Jay actually pitied the shifty, nervous characters who made such an obvious show of concealing goods. When they met his eye he just smiled and walked on, he probably threw away more stuff in a day than anyone ever stole.
When Jay’s shift ended at four, he made a beeline for the locker room, removing his badge and jacket to discourage any further customer enquiries. His high would last until he got to the bus stop.
“Why didn’t you come when I put out the Code 90? You were only down 15, I saw you.”
Ashleigh was about eighteen and the hurt on her face made Jay smile with almost paternal bemusement.

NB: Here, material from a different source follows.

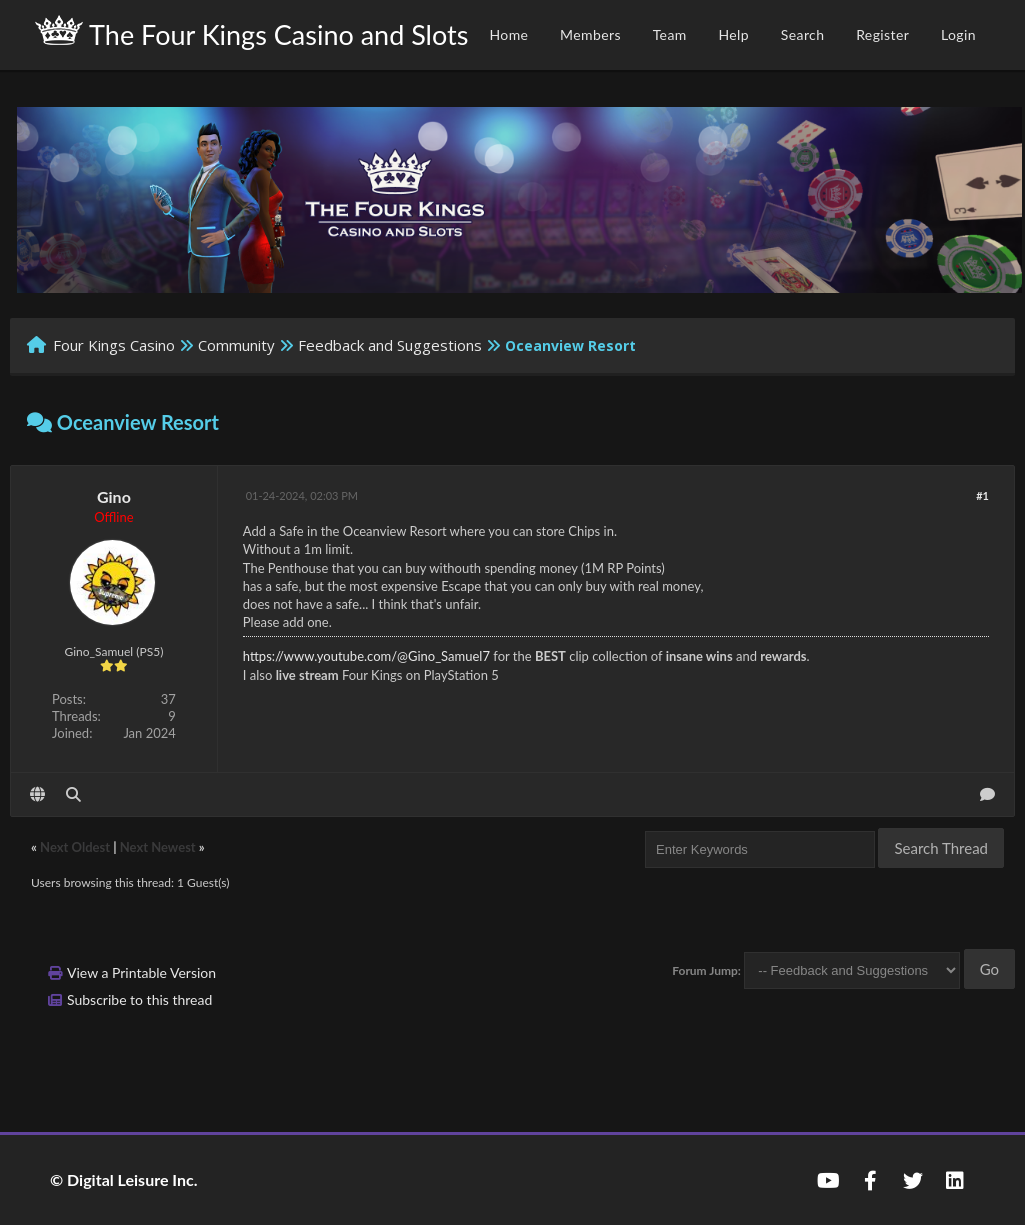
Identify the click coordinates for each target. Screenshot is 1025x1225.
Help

“I had to protect the Mocha Illusions, I wasn’t sure if they were coming back!”
He laughed and she frowned then let out a short impatient gasp.
“What happened to all the real men?”
Jay stopped and gestured wildly at a huge poster on the wall depicting a group of ‘colleagues’ grinning wide-eyed, holding shovels, paint rollers and drills. He’d stopped smiling.
“Hadn’t you noticed? We’re all children now!”
When he got outside it was bright, crisp and cold, a few snowflakes had begun falling. He put his headphones in his ears, left the store behind and felt a brief surge of divinity.